Que ce dossier constitue bien une réponse, à peine masquée, à des critiques, c’est ce que confirme la newsletter du Monde, « La Toile de l’éducation », du 22 avril, qui tente de faire le point sur l’ensemble du débat, à destination de ses abonnés. Avant d’annoncer son « supplément » du lendemain, sous le titre – entre guillemets – "Analyse", elle évoque les critiques que le quotidien a essuyées : « En s’appuyant sur des analyses produites par des critiques des médias comme l’association Acrimed, une frange d’universitaires a multiplié les accusations à l’encontre du journal, lui reprochant de dissimuler les raisons de la "mobilisation" et d’en véhiculer sciemment une mauvaise image. Plus généralement, Le Monde a été accusé de s’être rangé aux côtés du gouvernement. » Et la newsletter de citer la « "charte de bonne conduite" vis-à-vis du quotidien, destinée en fait à mettre en œuvre un boycottage systématique », et de donner les liens vers ASI [2] et Bakchich pour plus d’information.

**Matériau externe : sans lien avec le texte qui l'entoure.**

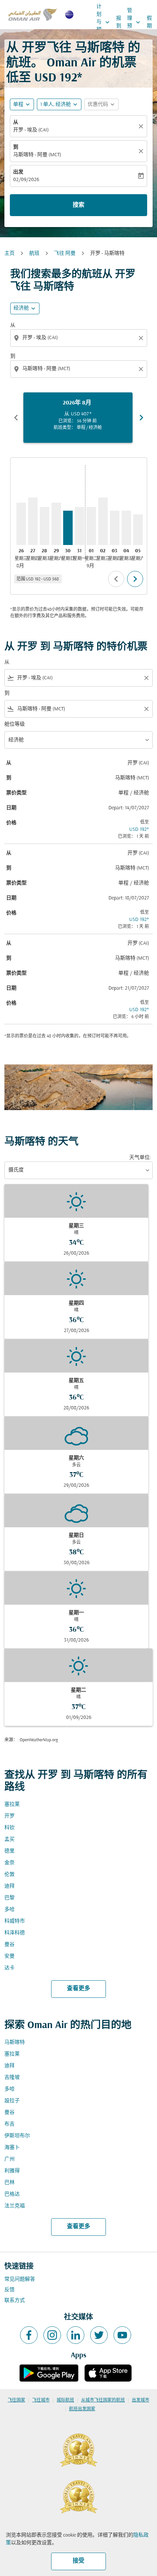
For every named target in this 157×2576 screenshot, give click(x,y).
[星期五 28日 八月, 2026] (44, 526)
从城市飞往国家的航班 (103, 2400)
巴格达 (12, 2194)
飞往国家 (16, 2400)
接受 (78, 2561)
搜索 (78, 205)
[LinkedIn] (75, 2335)
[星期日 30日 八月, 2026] (68, 528)
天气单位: (140, 1157)
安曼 (9, 1956)
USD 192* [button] (58, 78)
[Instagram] (52, 2335)
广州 (9, 2159)
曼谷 (9, 1944)
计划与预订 (103, 22)
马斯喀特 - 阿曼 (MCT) (37, 155)
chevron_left (16, 417)
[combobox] (79, 338)
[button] (59, 104)
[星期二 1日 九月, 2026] (91, 526)
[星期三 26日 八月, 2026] (21, 524)
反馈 (9, 2290)
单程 (18, 104)
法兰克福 (14, 2206)
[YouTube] (122, 2335)
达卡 (9, 1968)
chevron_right (141, 417)
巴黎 (9, 1898)
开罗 (9, 1816)
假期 (149, 22)
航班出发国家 (82, 2409)
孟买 (9, 1839)
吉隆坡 (12, 2077)
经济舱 (21, 308)
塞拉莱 (12, 1804)
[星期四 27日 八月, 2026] (33, 521)
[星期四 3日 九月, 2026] (114, 528)
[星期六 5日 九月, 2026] (138, 529)
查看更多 (78, 1989)
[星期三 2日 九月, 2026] (103, 521)
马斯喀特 (14, 2042)
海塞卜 (12, 2147)
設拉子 (12, 2101)
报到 (118, 22)
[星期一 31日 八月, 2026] (79, 526)
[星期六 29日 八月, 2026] (56, 524)
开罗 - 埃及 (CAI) (31, 130)
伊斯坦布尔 (17, 2136)
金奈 (9, 1863)
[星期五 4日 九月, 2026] (126, 528)
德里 (9, 1851)
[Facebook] (29, 2335)
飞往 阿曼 (65, 253)
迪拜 (9, 1886)
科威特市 (14, 1921)
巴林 (9, 2182)
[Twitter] (99, 2335)
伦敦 (9, 1874)
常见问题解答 (19, 2279)
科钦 (9, 1828)
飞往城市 (41, 2400)
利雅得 (12, 2171)
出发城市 (140, 2400)
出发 (18, 172)
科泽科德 (14, 1933)
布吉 (9, 2124)
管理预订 (134, 22)
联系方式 (14, 2300)
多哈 (9, 1909)
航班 (34, 253)
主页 (9, 253)
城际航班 (65, 2400)
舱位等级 (14, 724)
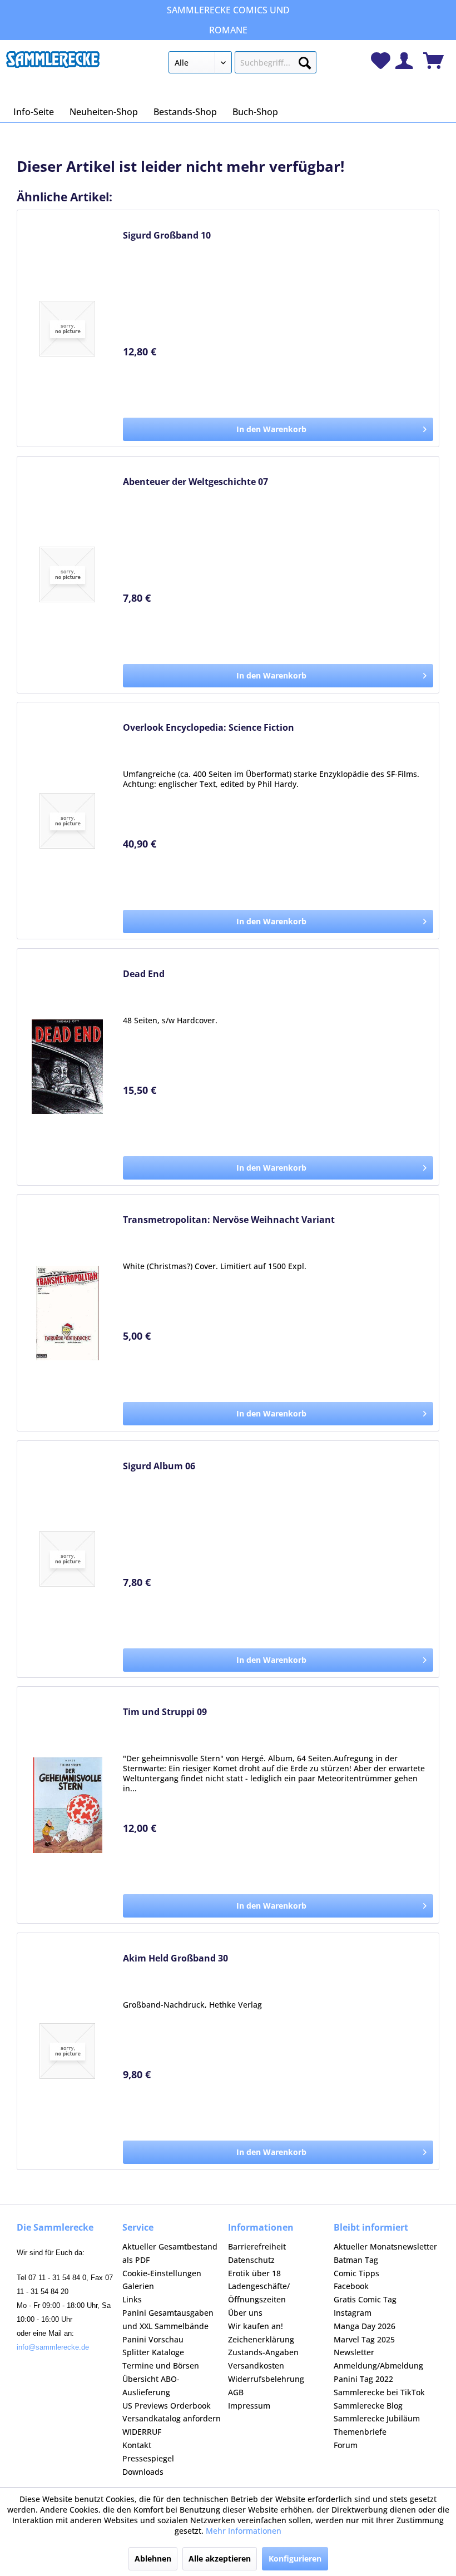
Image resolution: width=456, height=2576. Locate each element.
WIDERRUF (141, 2431)
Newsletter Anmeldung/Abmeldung (378, 2359)
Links (132, 2299)
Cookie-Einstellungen (161, 2273)
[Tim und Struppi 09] (67, 1805)
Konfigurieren (295, 2558)
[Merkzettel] (380, 60)
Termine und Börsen (160, 2365)
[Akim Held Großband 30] (67, 2051)
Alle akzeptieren (220, 2558)
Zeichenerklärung (261, 2339)
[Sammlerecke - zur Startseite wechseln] (53, 65)
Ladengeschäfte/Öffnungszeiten (259, 2293)
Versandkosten (256, 2365)
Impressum (249, 2405)
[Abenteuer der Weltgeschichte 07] (67, 574)
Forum (346, 2445)
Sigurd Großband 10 (167, 235)
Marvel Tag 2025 (364, 2339)
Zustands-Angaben (263, 2352)
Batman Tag (356, 2260)
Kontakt (136, 2445)
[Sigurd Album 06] (67, 1559)
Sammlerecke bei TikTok (379, 2392)
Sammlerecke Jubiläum (377, 2418)
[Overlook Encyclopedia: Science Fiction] (67, 820)
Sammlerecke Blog (368, 2405)
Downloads (142, 2471)
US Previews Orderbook (166, 2405)
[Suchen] (304, 61)
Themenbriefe (360, 2431)
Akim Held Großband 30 (175, 1958)
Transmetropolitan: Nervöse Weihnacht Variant (229, 1220)
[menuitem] (242, 64)
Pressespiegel (148, 2458)
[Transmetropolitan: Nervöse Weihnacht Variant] (67, 1312)
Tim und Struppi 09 (165, 1712)
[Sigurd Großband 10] (67, 328)
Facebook (351, 2286)
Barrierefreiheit (257, 2246)
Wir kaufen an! (255, 2326)
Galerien (138, 2286)
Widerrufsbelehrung (266, 2379)
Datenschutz (251, 2260)
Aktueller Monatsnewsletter (385, 2246)
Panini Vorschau (153, 2339)
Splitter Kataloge (153, 2352)
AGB (236, 2392)
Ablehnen (153, 2558)
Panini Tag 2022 (363, 2379)
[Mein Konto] (404, 60)
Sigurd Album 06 (159, 1466)
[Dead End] (67, 1067)
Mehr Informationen (243, 2530)
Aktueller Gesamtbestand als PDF (169, 2253)
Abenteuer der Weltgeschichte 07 (195, 482)
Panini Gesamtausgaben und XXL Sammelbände (168, 2319)
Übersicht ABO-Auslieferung (151, 2385)
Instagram (352, 2312)
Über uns (245, 2312)
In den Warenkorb (271, 429)
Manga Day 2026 (364, 2326)
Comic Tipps (356, 2273)
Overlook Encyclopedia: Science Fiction (208, 728)
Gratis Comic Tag (365, 2299)
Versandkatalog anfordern (171, 2418)
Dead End (144, 974)
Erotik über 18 (254, 2273)
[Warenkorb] (433, 60)
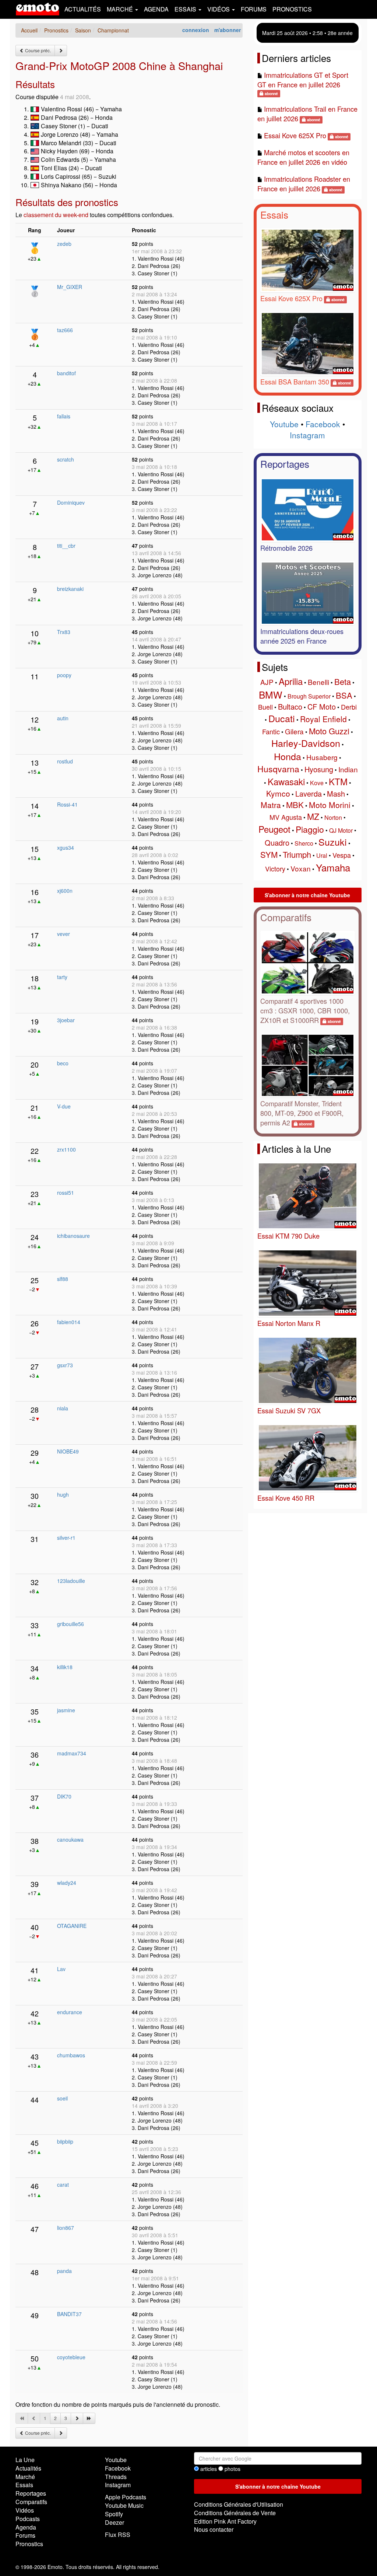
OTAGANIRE (72, 1925)
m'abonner (227, 30)
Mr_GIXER (69, 286)
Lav (61, 1969)
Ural (321, 855)
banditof (66, 373)
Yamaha (333, 867)
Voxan (300, 868)
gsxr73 (65, 1365)
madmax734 (71, 1753)
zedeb (64, 243)
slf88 (62, 1278)
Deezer (114, 2522)
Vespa (341, 855)
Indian (348, 769)
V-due (64, 1106)
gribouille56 (70, 1624)
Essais (274, 214)
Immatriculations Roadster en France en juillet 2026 (303, 183)
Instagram (307, 435)
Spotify (114, 2514)
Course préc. (37, 50)
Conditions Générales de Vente (235, 2513)
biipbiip (65, 2141)
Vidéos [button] (219, 9)
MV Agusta (285, 817)
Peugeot (274, 828)
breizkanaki (70, 588)
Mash (336, 793)
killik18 (65, 1667)
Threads (116, 2476)
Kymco (278, 793)
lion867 (65, 2227)
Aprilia (291, 681)
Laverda (308, 793)
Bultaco (290, 706)
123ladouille (71, 1580)
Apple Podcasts (125, 2497)
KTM (338, 781)
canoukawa (70, 1839)
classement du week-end (56, 214)
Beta (342, 681)
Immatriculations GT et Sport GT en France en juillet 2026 (302, 79)
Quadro (277, 842)
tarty (62, 977)
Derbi (349, 706)
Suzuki (332, 841)
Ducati (281, 718)
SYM (269, 854)
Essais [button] (186, 9)
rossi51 (65, 1192)
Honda (287, 756)
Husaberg (322, 757)
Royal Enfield (323, 718)
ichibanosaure (73, 1235)
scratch (65, 459)
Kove (317, 783)
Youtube (284, 423)
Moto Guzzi (329, 731)
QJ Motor (341, 830)
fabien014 (68, 1322)
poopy (64, 675)
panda (64, 2270)
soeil (62, 2098)
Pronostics (292, 9)
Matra (271, 804)
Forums (254, 9)
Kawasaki (286, 781)
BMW (270, 694)
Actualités (82, 9)
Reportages (284, 463)
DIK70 (64, 1796)
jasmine (66, 1710)
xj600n (65, 890)
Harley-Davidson (305, 742)
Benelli (318, 682)
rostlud (65, 761)
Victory (275, 868)
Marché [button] (120, 9)
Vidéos (24, 2510)
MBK (295, 804)
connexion (195, 30)
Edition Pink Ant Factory (225, 2521)
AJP (267, 682)
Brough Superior (309, 696)
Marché (25, 2476)
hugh (63, 1494)
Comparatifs (285, 917)
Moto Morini (329, 804)
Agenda (156, 9)
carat (63, 2184)
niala (62, 1408)
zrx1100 (66, 1149)
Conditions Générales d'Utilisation (238, 2504)
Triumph (297, 854)
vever (63, 933)
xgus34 (65, 847)
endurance (69, 2012)
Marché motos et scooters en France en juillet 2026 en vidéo (303, 157)
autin (62, 718)
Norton (333, 817)
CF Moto (321, 706)
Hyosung (318, 769)
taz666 (65, 330)
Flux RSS (117, 2534)
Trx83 (63, 632)
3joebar (66, 1020)
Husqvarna (278, 769)
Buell (265, 706)
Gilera (294, 731)
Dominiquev (71, 502)
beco (62, 1063)
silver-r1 (66, 1537)
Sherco (304, 843)
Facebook (323, 423)
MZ (313, 816)
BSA (344, 695)
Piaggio (310, 829)
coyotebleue (71, 2357)
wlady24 (66, 1882)
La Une (25, 2459)
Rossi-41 (67, 804)
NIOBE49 (68, 1451)
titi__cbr (66, 545)
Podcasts (27, 2518)
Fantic (271, 731)
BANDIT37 (69, 2314)
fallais (63, 416)
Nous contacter (213, 2529)
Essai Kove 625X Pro (295, 135)
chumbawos (71, 2055)
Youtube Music (124, 2505)
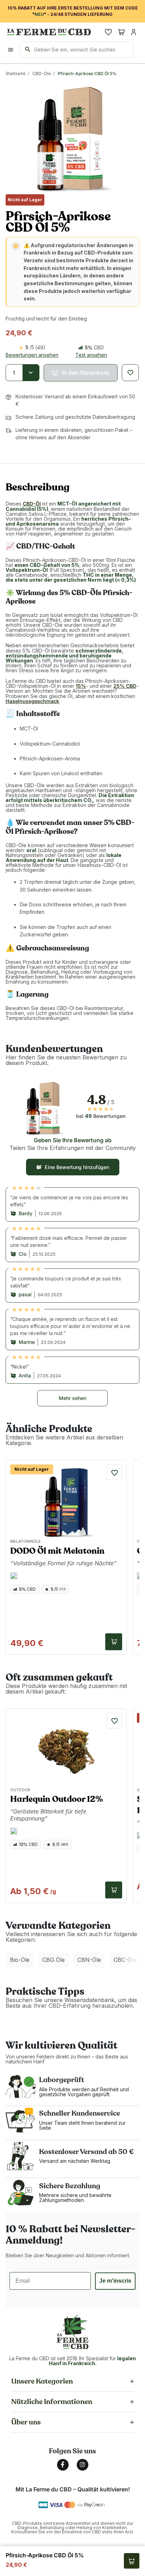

Dans un second paragraphe intitulé « Communication », la newsletter signale d’autres sites, « du côté résolument hostile au Monde » (Fabula, ARHV) ou de l’autre (comme l’inénarrable Aliocha, dont on ne précise pas si elle est « farouchement favorable » au quotidien, mais à qui on fait l’honneur d’une citation)… Le supplément du 23 avril est enfin annoncé, et, au moins en partie, apparaît comme une réponse aux analyses que la newsletter met entre guillemets. Les abonnés de la newsletter, du moins, le comprendront aisément, grâce à l’évocation relativement précise des critiques et de leur origine – plus détaillée en tout cas que dans le « supplément » du Monde… où l’on se borne à parler d’une vague « mise en cause ». Mais s’il répondait directement aux critiques qui le visent, ou s’il en tenait compte tout en le disant, Le Monde ne serait pas Le Monde.
Dans le « supplément », non seulement ces critiques ne sont pas explicitées [3], mais elles sont minorées : cette « mise en cause » apparaît comme inévitable et presque fortuite, car « tous les acteurs qui ont approché cette crise [ayant] pris des coups ». D’ailleurs, à la lecture de l’éditorial, et même s’il ne dit rien du contenu des critiques adressées au Monde, on sent bien combien celles-ci sont injustes et infamantes, car le quotidien « a tenté chaque jour, en toute indépendance aussi bien du pouvoir politique que des pouvoirs intellectuels, d’informer au mieux ses lecteurs sur ce mouvement complexe, multiforme et durable ». Et après tant de « jours » d’information indépendante, Le Monde en est encore à devoir faire le point sur « les acteurs de la crise » (page II) ou « les points du litige » (page III). Autrement – et plus clairement – dit, comme l’analyse fort justement André Gunthert sur son blog, « Le Monde passe aux aveux ».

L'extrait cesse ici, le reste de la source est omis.